NASCAR lowers the boom on Chevy team

With the fix in for Ford this year the Chevy teams will not be given a chance to bend the rules to catch up. Elioot finished 3rd in Phoenix - too high up for NASCAR
With the fix in for Ford this year the Chevy teams will not be given a chance to bend the rules to catch up. Elliott finished 3rd in Phoenix – too high up for NASCAR. It will be a very long year for Chevy teams in 2018

NASCAR has docked Chase Elliott 25 points and suspended his car chief for two races for a rear suspension violation found Wednesday in his third-place car from the NASCAR Cup Series race Sunday at ISM Raceway.

Elliott crew chief Alan Gustafson was fined $50,000 for the Phoenix infraction, as NASCAR determined that the car violated the rule that the trailing arm and pinion angle mating surfaces must be in complete contact at all points at all times.

Hendrick Motorsports will appeal the penalty, which dropped Elliott from a tie for 16th in the standings — the current NASCAR playoff cutoff with 22 races remaining in the regular season — to 23rd. Elliott also cannot use the third-place finish to determine any tiebreaker in the standings, in which the tiebreaker is best finish.

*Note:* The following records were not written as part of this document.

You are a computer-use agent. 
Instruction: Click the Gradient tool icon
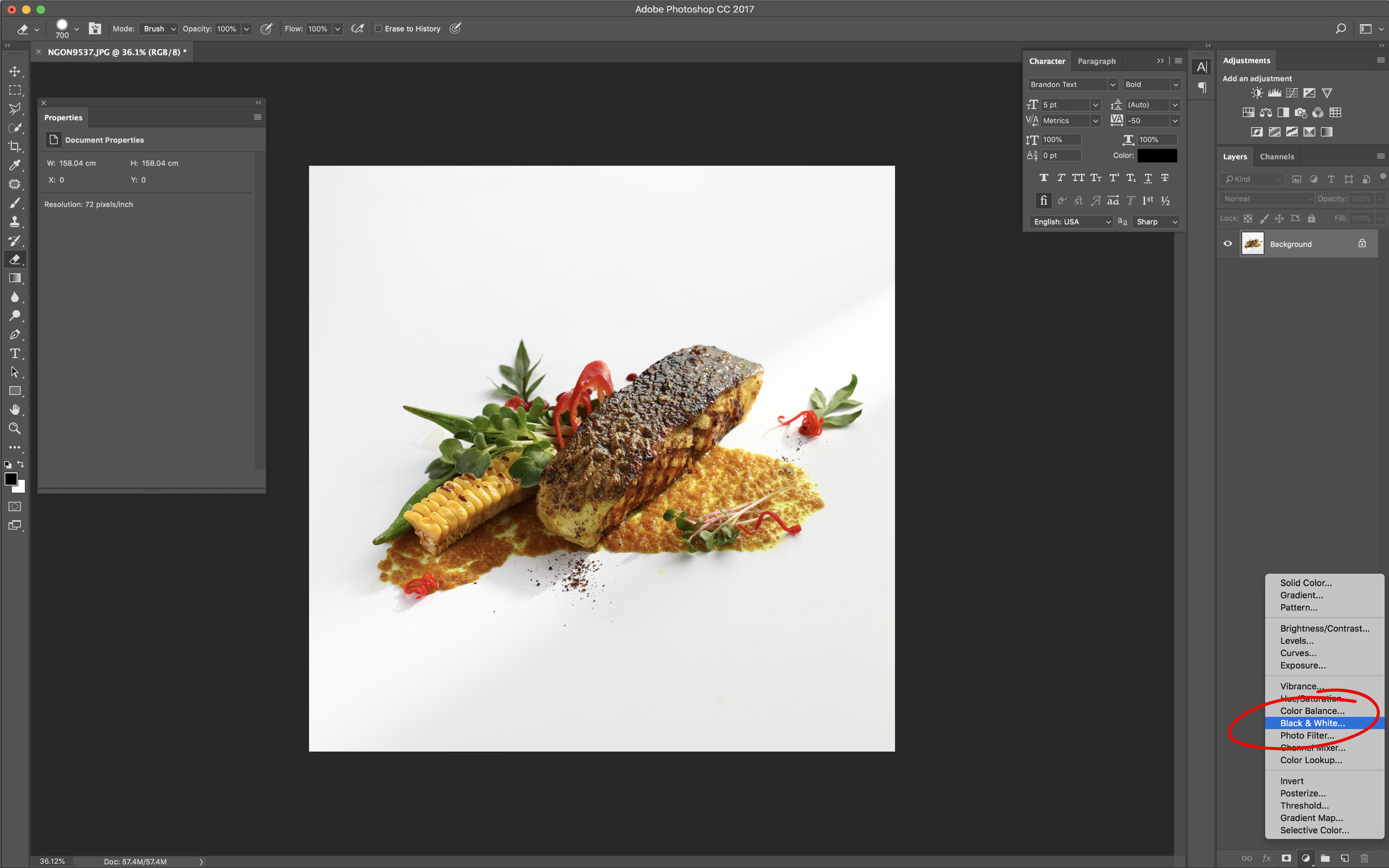point(15,278)
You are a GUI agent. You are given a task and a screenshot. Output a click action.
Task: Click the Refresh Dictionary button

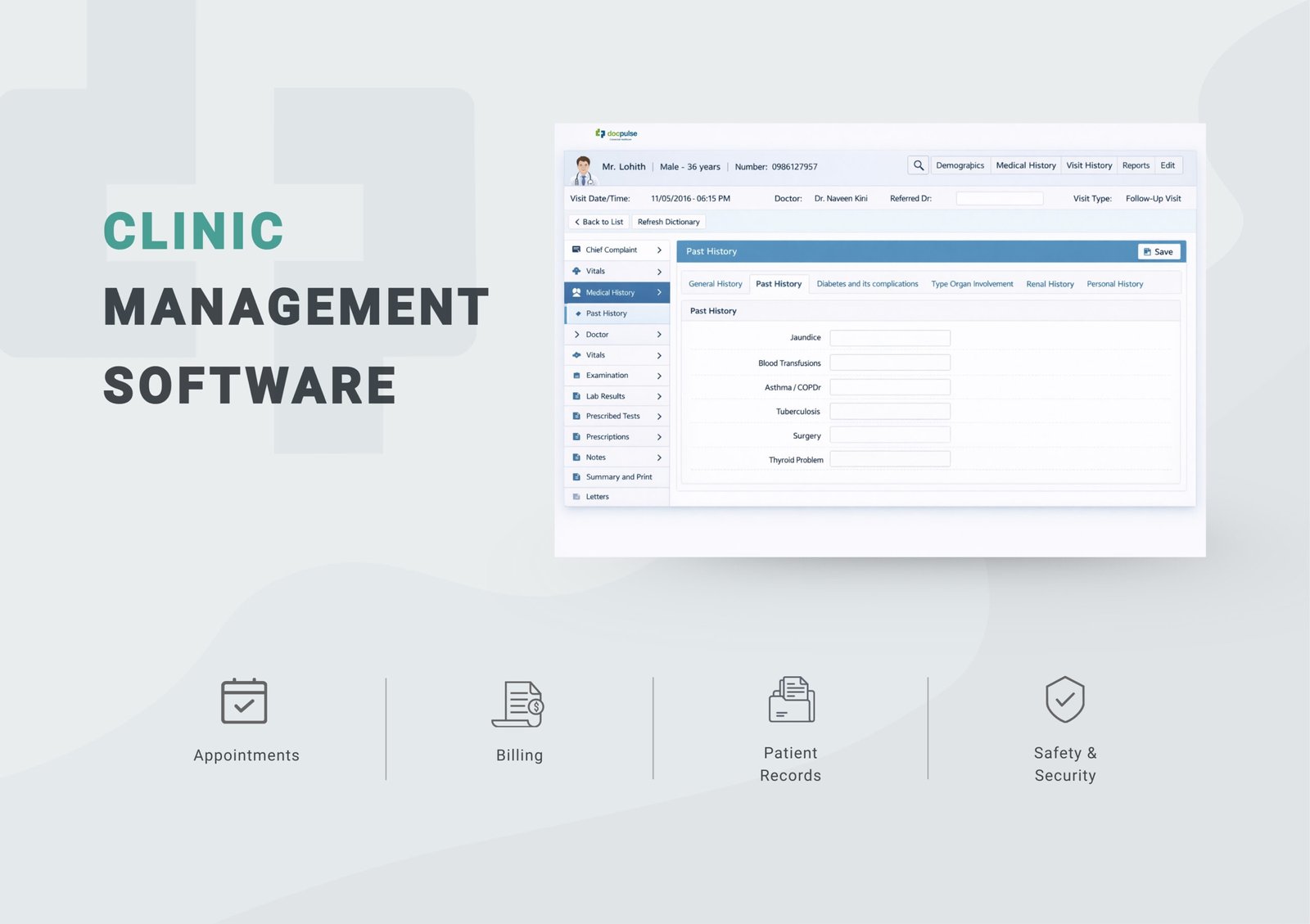point(668,222)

The violation was found during a follow-up technical inspection Wednesday at NASCAR's research and development center in North Carolina. The cars of race winner Kevin Harvick and second-place finisher Kyle Busch passed inspection.

NASCAR continued its trend of suspending car chiefs instead of crew chiefs with the belief that the car chief, who is responsible for making sure the car is set up as directed by the crew chief and engineer, has a bigger hands-on, at-track presence rather than the more managerial, decision-making role of the crew chief.

NASCAR also indefinitely suspended Brandon Lee, car chief for AJ Allmendinger, for a violation of its substance-abuse policy. "Our racing organization respects NASCAR, their policy, process and decision," JTG Daugherty Racing said in a statement. "We will adjust accordingly."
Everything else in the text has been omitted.